#### [Required work]
Reading the data below, count the lines that carry the string "section". Give nothing but the count.

Stored dataset items
┏━━

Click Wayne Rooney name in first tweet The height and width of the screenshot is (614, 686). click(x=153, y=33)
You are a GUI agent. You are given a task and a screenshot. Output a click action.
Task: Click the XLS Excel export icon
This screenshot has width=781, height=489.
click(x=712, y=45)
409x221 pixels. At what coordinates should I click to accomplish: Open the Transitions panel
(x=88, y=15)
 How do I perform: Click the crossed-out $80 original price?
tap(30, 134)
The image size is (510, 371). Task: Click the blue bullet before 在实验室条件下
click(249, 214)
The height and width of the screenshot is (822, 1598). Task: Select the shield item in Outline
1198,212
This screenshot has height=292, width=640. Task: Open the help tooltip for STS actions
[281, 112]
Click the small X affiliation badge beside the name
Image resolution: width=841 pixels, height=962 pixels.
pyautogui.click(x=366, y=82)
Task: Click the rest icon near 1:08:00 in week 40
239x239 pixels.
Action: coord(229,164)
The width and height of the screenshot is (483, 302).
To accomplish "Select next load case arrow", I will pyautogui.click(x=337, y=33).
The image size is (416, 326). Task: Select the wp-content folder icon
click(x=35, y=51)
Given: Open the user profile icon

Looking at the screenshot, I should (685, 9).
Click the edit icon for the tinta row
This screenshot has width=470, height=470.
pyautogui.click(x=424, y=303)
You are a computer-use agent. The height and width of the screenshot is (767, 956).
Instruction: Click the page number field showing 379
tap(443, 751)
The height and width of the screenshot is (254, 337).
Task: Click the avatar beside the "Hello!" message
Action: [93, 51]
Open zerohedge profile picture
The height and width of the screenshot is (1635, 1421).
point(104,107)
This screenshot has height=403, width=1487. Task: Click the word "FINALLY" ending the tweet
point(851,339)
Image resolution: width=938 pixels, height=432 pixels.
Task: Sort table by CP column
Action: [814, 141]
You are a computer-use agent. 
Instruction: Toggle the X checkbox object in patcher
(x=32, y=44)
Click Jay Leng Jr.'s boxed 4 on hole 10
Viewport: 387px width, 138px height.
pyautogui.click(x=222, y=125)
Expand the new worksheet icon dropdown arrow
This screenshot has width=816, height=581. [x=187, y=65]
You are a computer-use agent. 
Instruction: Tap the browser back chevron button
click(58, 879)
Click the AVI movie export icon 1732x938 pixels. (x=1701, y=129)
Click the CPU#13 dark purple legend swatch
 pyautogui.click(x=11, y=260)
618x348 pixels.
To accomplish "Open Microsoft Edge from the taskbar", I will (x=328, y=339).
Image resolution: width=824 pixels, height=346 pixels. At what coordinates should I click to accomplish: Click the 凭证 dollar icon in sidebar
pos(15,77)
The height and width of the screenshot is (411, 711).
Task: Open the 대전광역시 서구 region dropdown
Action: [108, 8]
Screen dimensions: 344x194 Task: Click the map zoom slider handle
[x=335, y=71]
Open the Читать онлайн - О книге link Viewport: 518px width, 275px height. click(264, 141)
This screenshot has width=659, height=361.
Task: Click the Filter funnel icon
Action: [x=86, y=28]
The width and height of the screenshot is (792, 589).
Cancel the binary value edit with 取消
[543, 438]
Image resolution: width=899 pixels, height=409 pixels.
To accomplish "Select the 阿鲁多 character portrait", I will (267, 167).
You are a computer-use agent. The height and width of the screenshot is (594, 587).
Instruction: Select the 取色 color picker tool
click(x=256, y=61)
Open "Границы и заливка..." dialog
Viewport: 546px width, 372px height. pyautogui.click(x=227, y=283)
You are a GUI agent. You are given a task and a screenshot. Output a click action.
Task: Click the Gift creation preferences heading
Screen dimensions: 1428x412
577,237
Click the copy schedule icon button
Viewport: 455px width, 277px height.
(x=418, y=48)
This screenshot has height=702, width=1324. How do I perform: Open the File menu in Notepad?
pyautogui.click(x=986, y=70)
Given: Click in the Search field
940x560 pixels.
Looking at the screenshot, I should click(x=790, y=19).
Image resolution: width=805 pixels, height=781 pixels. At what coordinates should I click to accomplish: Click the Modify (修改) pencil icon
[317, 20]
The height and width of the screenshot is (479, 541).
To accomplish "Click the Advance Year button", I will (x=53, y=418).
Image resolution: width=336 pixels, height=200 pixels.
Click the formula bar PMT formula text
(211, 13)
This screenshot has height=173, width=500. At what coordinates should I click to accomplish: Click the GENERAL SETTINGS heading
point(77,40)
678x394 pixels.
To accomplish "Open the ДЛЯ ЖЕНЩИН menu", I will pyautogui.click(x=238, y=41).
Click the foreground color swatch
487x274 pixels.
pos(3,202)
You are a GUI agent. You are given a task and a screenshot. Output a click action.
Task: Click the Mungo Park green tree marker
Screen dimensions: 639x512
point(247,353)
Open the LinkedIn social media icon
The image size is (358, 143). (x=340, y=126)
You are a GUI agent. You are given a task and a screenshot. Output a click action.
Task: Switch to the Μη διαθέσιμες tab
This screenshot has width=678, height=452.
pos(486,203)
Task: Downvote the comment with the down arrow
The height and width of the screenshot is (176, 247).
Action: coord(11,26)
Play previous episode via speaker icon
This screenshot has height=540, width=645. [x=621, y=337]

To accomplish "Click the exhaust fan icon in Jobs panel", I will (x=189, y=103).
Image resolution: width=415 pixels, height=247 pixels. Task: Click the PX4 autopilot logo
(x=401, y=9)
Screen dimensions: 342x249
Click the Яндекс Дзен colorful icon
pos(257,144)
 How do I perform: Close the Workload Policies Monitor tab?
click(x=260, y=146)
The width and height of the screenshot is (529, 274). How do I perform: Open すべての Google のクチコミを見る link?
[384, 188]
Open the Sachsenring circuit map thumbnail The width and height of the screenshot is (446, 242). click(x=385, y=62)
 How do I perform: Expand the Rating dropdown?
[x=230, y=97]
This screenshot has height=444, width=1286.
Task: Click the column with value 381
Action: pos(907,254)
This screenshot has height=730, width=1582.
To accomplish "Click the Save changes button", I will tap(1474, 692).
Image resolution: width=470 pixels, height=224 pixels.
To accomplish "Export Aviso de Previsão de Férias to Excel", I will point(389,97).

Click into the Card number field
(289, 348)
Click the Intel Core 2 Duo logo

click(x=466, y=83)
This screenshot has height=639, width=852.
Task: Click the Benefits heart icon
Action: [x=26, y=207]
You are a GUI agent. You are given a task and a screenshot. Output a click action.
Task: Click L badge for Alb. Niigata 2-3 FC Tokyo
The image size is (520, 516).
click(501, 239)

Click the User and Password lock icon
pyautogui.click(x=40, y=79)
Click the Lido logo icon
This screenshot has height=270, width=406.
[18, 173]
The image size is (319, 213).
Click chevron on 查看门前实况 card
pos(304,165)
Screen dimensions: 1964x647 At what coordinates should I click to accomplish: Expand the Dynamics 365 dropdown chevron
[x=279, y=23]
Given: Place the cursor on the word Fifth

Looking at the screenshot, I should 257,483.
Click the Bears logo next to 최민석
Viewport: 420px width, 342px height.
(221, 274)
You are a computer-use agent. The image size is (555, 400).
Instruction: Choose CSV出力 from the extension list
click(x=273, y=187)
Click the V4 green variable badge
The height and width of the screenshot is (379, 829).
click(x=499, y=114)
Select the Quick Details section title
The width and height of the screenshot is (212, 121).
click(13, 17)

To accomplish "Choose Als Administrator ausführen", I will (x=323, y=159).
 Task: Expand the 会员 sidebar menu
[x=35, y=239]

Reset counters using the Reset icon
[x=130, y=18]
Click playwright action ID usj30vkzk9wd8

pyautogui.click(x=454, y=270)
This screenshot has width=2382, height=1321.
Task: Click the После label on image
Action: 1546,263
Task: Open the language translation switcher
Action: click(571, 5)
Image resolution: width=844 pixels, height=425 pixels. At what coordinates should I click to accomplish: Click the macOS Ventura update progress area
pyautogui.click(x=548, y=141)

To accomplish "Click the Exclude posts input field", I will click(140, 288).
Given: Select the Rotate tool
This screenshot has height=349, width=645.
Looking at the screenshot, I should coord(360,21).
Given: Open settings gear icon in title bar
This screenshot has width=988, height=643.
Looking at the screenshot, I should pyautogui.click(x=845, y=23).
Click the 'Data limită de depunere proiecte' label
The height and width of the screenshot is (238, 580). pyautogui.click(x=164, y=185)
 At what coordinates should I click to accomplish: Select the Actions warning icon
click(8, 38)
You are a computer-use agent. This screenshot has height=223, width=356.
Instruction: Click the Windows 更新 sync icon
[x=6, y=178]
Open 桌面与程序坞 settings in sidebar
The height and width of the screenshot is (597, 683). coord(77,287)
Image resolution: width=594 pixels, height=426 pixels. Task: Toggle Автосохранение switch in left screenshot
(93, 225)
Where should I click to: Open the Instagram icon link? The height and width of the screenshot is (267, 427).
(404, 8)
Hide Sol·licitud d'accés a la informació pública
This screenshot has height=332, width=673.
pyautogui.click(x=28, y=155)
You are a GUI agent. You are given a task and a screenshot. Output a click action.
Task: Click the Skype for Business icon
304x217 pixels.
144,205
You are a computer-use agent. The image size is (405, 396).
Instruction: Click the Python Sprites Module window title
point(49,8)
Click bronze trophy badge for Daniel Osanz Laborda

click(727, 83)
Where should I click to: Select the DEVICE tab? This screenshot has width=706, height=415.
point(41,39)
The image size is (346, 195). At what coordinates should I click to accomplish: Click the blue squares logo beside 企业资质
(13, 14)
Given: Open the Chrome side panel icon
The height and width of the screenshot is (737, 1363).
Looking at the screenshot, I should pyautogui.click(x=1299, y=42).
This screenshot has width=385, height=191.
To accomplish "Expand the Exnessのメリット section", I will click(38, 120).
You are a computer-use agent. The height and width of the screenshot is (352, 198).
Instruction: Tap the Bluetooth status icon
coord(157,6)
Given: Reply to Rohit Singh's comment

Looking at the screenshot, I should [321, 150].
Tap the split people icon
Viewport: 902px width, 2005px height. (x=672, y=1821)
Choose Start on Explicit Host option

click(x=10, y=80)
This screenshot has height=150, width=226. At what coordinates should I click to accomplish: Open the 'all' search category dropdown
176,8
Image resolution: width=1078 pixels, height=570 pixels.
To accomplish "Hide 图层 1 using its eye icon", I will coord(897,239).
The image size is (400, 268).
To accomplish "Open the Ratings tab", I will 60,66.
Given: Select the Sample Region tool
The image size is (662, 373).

┗━━

#### [Reply to the task]
2